From mboxrd@z Thu Jan  1 00:00:00 1970
From: Nikolay Aleksandrov <nikolay@redhat.com>
Subject: Re: [PATCH 2/2] bonding: fix igmp_retrans type and two related races
Date: Fri, 07 Jun 2013 11:37:30 +0200
Message-ID: <51B1A9DA.9020600@redhat.com>
References: <1370519702-18581-1-git-send-email-nikolay@redhat.com> <1370519702-18581-3-git-send-email-nikolay@redhat.com> <4475.1370566850@death.nxdomain>
Mime-Version: 1.0
Content-Type: text/plain; charset=ISO-8859-1
Content-Transfer-Encoding: 7bit
Cc: netdev@vger.kernel.org, andy@greyhouse.net, davem@davemloft.net
To: Jay Vosburgh <fubar@us.ibm.com>
Return-path: <netdev-owner@vger.kernel.org>
Received: from mx1.redhat.com ([209.132.183.28]:47136 "EHLO mx1.redhat.com"
	rhost-flags-OK-OK-OK-OK) by vger.kernel.org with ESMTP
	id S1751694Ab3FGJho (ORCPT <rfc822;netdev@vger.kernel.org>);
	Fri, 7 Jun 2013 05:37:44 -0400
In-Reply-To: <4475.1370566850@death.nxdomain>
Sender: netdev-owner@vger.kernel.org
List-ID: <netdev.vger.kernel.org>

On 07/06/13 03:00, Jay Vosburgh wrote:
> nikolay@redhat.com wrote:
> 
>> From: Nikolay Aleksandrov <nikolay@redhat.com>
>>
>> First the type of igmp_retrans (which is the actual counter of
>> igmp_resend parameter) is changed to u8 to be able to store values up
>> to 255 (as per documentation). There are two races that were hidden
>> there and which are easy to trigger after the previous fix, the first is
>> between bond_resend_igmp_join_requests and bond_change_active_slave
>> where igmp_retrans is set and can be altered by the periodic. The second
>> race condition is between multiple running instances of the periodic
>> (upon execution it can be scheduled again for immediate execution which
>> can cause the counter to go < 0 which in the unsigned case leads to
>> unnecessary igmp retransmissions).
>> Since in bond_change_active_slave bond->lock is held for reading and
>> curr_slave_lock for writing, we use curr_slave_lock for mutual
>> exclusion. We can't drop them as there're cases where RTNL is not held
>> when bond_change_active_slave is called. RCU is unlocked in
>> bond_resend_igmp_join_requests before getting curr_slave_lock since we
>> don't need it there and it's pointless to delay.
> 
> 	My first thought is that it would be much simpler to change the
> limit in the documentation and code from 255 to 127 and be done with it.
> I'm skeptical that anybody uses values for igmp_retrans even as high as
> 10, much less 100 (which would take 20 seconds to complete at 5 per
> second).
> 
> 	That said, this is technically correct, although I have one
> question, below.
> 
Yes, I was thinking the same thing at first and even discussed it with
Andy. Although the race between bond_resend_igmp_join_requests and
bond_change_active_slave will still be valid.
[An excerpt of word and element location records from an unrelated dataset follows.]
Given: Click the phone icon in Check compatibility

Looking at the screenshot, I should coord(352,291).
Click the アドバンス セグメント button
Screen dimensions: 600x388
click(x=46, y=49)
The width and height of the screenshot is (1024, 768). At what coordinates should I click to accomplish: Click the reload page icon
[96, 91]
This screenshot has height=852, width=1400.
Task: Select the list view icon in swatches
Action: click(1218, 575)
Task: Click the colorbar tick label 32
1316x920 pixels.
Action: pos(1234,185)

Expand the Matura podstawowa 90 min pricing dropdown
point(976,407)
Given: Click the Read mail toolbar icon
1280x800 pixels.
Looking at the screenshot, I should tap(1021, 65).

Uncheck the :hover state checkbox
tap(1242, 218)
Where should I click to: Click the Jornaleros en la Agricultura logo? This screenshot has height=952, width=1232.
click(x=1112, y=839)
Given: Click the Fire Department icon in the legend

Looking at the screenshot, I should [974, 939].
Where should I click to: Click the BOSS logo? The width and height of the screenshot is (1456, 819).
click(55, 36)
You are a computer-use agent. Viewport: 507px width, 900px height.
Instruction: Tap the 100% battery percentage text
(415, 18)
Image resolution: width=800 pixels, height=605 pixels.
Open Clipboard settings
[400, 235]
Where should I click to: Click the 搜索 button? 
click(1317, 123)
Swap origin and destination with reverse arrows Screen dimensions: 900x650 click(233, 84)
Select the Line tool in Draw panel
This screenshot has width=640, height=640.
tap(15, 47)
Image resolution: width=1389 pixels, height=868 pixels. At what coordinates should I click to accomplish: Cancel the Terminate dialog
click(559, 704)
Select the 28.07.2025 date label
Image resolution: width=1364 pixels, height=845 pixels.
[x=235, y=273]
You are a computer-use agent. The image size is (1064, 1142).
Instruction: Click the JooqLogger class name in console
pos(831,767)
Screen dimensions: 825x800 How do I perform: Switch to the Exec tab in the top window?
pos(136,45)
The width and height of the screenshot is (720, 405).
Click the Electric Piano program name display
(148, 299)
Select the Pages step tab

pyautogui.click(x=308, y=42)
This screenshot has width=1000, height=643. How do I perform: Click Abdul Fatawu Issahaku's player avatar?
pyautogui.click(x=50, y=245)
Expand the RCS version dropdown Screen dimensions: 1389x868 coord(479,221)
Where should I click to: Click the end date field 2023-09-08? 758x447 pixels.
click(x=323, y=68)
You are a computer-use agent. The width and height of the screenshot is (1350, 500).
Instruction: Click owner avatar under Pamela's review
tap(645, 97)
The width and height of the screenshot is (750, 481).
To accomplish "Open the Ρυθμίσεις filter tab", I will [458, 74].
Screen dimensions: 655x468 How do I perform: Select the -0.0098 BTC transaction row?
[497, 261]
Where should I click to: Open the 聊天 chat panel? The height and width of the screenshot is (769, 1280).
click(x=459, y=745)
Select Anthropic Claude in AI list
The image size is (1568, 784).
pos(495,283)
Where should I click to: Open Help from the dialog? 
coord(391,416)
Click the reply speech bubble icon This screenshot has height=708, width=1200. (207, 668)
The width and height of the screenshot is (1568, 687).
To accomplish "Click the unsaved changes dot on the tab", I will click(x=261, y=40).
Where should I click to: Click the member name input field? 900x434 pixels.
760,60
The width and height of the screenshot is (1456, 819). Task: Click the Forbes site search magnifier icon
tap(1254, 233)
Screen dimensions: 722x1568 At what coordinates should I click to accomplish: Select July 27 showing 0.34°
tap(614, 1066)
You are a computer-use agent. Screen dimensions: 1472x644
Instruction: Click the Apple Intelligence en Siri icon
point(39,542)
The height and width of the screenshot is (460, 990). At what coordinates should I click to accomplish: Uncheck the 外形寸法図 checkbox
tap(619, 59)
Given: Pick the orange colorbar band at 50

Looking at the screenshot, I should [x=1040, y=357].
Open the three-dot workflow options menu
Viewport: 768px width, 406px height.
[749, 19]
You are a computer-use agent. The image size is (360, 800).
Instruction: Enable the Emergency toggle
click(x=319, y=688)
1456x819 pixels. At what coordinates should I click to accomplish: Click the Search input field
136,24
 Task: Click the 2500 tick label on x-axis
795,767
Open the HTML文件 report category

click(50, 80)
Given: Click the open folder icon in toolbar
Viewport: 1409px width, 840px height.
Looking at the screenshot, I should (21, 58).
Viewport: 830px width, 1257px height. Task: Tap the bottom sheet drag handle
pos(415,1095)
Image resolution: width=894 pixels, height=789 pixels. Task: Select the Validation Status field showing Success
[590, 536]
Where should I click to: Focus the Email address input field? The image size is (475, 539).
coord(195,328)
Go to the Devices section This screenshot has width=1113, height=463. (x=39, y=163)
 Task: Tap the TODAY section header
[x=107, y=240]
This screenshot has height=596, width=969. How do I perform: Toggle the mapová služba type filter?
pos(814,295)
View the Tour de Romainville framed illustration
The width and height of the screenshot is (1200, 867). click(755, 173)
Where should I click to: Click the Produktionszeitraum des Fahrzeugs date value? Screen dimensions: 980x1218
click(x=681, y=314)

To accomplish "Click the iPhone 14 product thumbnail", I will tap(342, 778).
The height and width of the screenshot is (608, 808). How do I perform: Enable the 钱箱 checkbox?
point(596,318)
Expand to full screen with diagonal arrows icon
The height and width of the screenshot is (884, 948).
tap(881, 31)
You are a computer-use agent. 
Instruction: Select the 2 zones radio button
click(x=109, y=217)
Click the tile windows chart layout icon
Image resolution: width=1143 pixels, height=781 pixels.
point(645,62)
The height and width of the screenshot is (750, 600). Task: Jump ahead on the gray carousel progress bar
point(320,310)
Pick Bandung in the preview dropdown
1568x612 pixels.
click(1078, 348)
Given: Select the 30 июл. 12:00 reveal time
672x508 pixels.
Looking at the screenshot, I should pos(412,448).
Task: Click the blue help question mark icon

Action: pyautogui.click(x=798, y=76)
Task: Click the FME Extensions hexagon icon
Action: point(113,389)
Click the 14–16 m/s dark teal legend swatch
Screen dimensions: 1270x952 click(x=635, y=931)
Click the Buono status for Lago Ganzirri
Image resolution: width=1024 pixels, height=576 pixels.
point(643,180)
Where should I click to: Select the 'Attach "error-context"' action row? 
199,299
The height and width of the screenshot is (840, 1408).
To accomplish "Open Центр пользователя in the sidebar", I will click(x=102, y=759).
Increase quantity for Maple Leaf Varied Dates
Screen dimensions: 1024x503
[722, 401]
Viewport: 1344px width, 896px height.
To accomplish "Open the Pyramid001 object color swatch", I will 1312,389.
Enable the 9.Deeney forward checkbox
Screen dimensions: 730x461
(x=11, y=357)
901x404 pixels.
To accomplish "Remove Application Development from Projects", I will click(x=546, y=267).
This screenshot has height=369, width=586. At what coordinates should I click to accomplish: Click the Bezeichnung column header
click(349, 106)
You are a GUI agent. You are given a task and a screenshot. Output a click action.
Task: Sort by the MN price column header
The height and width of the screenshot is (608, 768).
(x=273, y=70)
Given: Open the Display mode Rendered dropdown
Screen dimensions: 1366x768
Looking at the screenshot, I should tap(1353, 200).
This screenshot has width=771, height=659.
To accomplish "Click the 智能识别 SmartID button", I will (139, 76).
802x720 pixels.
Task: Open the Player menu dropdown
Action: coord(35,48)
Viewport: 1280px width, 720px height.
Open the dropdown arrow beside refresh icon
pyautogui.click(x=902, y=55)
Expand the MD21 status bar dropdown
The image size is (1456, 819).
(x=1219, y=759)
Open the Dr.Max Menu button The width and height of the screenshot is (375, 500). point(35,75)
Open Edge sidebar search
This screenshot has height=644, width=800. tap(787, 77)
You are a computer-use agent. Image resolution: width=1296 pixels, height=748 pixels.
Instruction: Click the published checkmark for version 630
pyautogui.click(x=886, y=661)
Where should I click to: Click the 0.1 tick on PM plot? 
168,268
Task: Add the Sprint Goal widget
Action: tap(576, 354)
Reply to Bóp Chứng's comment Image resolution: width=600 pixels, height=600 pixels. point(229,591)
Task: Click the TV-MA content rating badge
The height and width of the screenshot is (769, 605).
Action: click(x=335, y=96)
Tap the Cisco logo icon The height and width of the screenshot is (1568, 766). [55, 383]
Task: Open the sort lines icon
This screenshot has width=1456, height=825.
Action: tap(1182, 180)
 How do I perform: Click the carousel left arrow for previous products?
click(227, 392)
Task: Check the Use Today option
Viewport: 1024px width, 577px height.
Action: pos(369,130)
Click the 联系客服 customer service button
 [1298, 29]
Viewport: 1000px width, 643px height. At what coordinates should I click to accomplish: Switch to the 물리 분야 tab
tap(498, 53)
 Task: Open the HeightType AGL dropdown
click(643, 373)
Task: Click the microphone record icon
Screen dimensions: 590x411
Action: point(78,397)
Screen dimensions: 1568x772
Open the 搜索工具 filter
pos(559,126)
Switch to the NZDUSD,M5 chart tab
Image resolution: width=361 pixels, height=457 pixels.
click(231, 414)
>> Signed-off-by: Nikolay Aleksandrov <nikolay@redhat.com>
>> ---
>> drivers/net/bonding/bond_main.c | 15 +++++++++++----
>> drivers/net/bonding/bonding.h   |  2 +-
>> 2 files changed, 12 insertions(+), 5 deletions(-)
>>
>> diff --git a/drivers/net/bonding/bond_main.c b/drivers/net/bonding/bond_main.c
>> index 473633a..02d9ae7 100644
>> --- a/drivers/net/bonding/bond_main.c
>> +++ b/drivers/net/bonding/bond_main.c
>> @@ -764,8 +764,8 @@ static void bond_resend_igmp_join_requests(struct bonding *bond)
>> 	struct net_device *bond_dev, *vlan_dev, *upper_dev;
>> 	struct vlan_entry *vlan;
>>
>> -	rcu_read_lock();
>> 	read_lock(&bond->lock);
>> +	rcu_read_lock();
>>
>> 	bond_dev = bond->dev;
>>
>> @@ -787,12 +787,19 @@ static void bond_resend_igmp_join_requests(struct bonding *bond)
>> 		if (vlan_dev)
>> 			__bond_resend_igmp_join_requests(vlan_dev);
>> 	}
>> +	rcu_read_unlock();
>>
>> -	if (--bond->igmp_retrans > 0)
>> +	/* We use curr_slave_lock to protect against concurrent access to
>> +	 * igmp_retrans from multiple running instances of this function and
>> +	 * bond_change_active_slave
>> +	 */
>> +	write_lock_bh(&bond->curr_slave_lock);
>> +	if (bond->igmp_retrans > 1) {
>> +		bond->igmp_retrans--;
>> 		queue_delayed_work(bond->wq, &bond->mcast_work, HZ/5);
> 
> 	Why split out the -- from the comparison?
> 
> 	-J
This one was very tricky, because we can have more than 2 instances
running concurrently and if we unconditionally decrement the value it
can still drop < 0. Example with 3 instances running and igmp_retrans ==
1 (with check bond->igmp_retrans-- > 1):
f1 passes, doesn't re-schedule, but decrements - igmp_retrans = 0
f2 then passes, doesn't re-schedule, but decrements - igmp_retrans = 255
f3 does the unnecessary retransmissions.

I also have an interesting solution with cmpxchg without curr_slave_lock
but this is more straightforward and since this is not a fast path I
think it's preferrable.

Nik
>> -
>> +	}
>> +	write_unlock_bh(&bond->curr_slave_lock);
>> 	read_unlock(&bond->lock);
>> -	rcu_read_unlock();
>> }
>>
>> static void bond_resend_igmp_join_requests_delayed(struct work_struct *work)
>> diff --git a/drivers/net/bonding/bonding.h b/drivers/net/bonding/bonding.h
>> index 2baec24..f989e15 100644
>> --- a/drivers/net/bonding/bonding.h
>> +++ b/drivers/net/bonding/bonding.h
>> @@ -225,7 +225,7 @@ struct bonding {
>> 	rwlock_t curr_slave_lock;
>> 	u8	 send_peer_notif;
>> 	s8	 setup_by_slave;
>> -	s8       igmp_retrans;
>> +	u8       igmp_retrans;
>> #ifdef CONFIG_PROC_FS
>> 	struct   proc_dir_entry *proc_entry;
>> 	char     proc_file_name[IFNAMSIZ];
>> -- 
>> 1.8.1.4
>>
> 
> ---
> 	-Jay Vosburgh, IBM Linux Technology Center, fubar@us.ibm.com
>